「礼生さん…!」

驚いたような顔して、彼が立ってました。
足元には、見たこともないくらい沢山の花々が咲き誇ってて、嗅いだこともないくらい強い匂いに包まれてる。

私はこの草原を歩いてた。
そこへ礼生さんが現れた。


「……お前……ここで何してるんだ……?」


驚いたままで、聞かれました。


「…頼三さんを待ってるんです…」


呆れるくらいあっけらかんと答えられた。
長い髪を揺らして、白いドレスのようなものを身に纏った彼女は、花冠を頭に乗せてた。


「…ほら。
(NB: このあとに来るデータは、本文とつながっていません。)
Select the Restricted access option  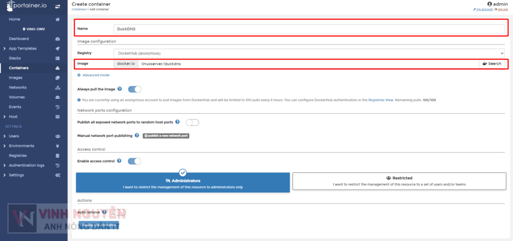tap(399, 181)

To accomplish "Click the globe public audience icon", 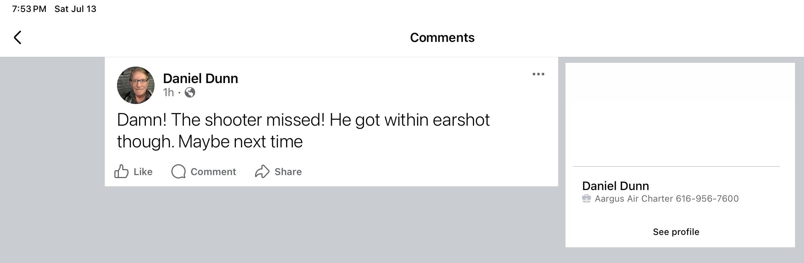I will pos(190,92).
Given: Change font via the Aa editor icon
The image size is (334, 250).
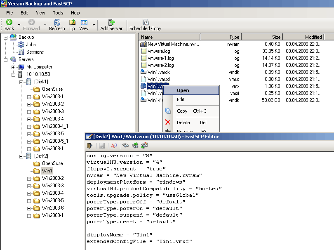Looking at the screenshot, I should (x=114, y=145).
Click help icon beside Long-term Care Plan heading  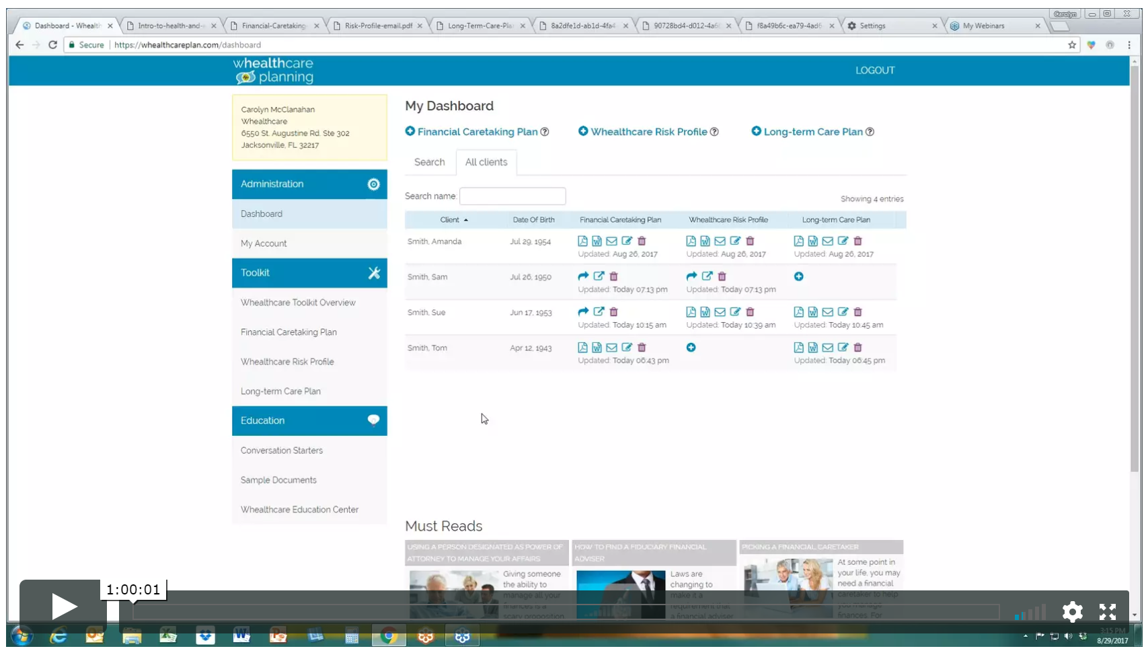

礼生さんにも……」

色とりどりの花で作った首飾りを通された。
むせ返るような花の香りは、いつも彼女の髪からしてたものと同じだった。


「キレイでしょ…」


冠を外して眺める。

夢のようなこの場所は、一体どこだろう…と、辺りを見回した……。





『……迎えに来たのか?』

ジイさんの声がして前を向いた。
彼女の後ろにいるジイさんは、死ぬ前よりも一層元気そうだった。


「館長さん…!」


走り出そうとする彼女の手をとった。

「リリィ!」

驚いたように振り返った。
戸惑うような表情を浮かべ、彼女が俺に言った…。


「もう…何もできませんよ…」

悲しそうでもなく、辛そうでもなかった。
淡々と何かを受け止めてるような顔で、俺のことを見てた。

「…私はもう…精一杯のことをしましたから……」


その言葉を聞きながら、確かにそうだ…と思った。